◆ Your instructions
In the entries, find all lines that hold the word "under" and copy them.

━━━ Exercise material ━━━

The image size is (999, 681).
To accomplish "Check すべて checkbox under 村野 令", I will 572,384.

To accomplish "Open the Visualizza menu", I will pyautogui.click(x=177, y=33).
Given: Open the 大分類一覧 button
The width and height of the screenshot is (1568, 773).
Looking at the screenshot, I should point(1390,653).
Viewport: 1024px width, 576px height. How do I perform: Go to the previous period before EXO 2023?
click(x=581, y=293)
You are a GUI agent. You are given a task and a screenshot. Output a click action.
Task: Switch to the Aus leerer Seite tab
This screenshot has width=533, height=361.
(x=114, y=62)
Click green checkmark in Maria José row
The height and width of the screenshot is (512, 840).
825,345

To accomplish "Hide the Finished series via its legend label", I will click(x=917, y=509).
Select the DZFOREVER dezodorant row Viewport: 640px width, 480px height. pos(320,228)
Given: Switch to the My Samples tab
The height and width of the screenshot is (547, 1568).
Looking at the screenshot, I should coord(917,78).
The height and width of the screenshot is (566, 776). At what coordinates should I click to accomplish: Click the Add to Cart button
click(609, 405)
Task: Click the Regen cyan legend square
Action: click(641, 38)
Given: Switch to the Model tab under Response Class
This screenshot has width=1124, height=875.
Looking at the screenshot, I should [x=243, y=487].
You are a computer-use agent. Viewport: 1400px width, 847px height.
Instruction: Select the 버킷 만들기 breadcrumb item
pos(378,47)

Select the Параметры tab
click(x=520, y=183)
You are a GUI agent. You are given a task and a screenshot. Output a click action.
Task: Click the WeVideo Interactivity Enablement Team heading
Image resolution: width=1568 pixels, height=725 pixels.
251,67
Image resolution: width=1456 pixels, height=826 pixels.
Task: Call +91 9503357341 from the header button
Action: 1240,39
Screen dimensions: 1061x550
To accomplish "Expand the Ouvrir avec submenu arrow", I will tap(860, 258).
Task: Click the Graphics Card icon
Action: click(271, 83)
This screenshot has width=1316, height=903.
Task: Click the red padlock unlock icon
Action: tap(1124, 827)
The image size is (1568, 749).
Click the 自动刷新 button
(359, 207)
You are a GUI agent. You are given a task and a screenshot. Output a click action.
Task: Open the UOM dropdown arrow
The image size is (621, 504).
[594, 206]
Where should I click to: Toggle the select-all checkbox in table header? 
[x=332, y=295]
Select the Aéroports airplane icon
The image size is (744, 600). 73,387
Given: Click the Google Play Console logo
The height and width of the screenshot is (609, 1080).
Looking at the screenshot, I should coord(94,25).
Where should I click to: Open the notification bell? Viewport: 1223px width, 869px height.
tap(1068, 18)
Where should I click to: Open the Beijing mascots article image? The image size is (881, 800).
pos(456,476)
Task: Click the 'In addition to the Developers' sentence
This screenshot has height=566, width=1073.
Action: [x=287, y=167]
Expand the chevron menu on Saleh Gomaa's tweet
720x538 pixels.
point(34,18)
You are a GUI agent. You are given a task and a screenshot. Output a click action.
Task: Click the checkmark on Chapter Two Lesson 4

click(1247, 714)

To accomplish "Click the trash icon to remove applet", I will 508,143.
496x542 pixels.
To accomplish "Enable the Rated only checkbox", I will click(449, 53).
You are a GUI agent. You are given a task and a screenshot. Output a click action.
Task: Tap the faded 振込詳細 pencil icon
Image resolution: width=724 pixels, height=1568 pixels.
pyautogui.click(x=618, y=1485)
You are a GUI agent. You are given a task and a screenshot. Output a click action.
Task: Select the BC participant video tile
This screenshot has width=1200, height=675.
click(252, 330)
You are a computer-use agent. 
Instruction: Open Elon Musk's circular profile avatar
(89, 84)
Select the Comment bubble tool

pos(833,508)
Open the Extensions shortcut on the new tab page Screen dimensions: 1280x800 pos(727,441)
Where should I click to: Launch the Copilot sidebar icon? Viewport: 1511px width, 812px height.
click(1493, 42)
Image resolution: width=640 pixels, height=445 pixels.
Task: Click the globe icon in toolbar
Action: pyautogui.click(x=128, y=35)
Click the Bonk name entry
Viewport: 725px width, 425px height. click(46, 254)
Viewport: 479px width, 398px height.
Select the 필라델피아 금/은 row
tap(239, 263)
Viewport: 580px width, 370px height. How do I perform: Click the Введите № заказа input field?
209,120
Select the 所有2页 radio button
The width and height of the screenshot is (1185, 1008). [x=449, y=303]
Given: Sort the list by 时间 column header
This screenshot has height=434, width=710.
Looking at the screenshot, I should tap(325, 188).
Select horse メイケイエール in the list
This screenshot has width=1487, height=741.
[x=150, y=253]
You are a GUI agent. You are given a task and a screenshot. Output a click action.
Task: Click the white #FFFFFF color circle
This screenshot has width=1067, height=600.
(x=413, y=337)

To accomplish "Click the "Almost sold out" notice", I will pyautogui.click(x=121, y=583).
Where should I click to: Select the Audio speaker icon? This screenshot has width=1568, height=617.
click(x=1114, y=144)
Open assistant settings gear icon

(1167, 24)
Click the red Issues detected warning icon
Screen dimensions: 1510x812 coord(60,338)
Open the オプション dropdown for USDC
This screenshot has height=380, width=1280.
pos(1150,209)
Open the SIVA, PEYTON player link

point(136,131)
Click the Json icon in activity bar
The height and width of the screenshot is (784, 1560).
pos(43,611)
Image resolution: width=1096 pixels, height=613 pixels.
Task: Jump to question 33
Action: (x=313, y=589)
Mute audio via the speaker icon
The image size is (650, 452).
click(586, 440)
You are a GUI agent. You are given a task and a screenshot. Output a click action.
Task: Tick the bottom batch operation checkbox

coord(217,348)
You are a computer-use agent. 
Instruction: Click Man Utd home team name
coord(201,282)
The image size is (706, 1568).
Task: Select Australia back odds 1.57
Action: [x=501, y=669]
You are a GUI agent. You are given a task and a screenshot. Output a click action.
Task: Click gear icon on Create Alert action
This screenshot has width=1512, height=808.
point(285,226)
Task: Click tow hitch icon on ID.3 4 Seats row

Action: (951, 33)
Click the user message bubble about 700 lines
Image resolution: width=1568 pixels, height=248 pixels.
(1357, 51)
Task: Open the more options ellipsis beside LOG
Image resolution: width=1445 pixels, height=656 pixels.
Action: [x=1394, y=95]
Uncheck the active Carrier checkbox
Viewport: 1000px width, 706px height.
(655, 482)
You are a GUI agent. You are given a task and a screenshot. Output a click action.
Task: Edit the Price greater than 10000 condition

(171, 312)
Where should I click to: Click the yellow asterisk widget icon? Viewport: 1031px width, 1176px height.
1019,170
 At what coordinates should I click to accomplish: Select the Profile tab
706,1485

━━━

◆ Completed exercise
To accomplish "Check すべて checkbox under 村野 令", I will 572,384.
Given: Switch to the Model tab under Response Class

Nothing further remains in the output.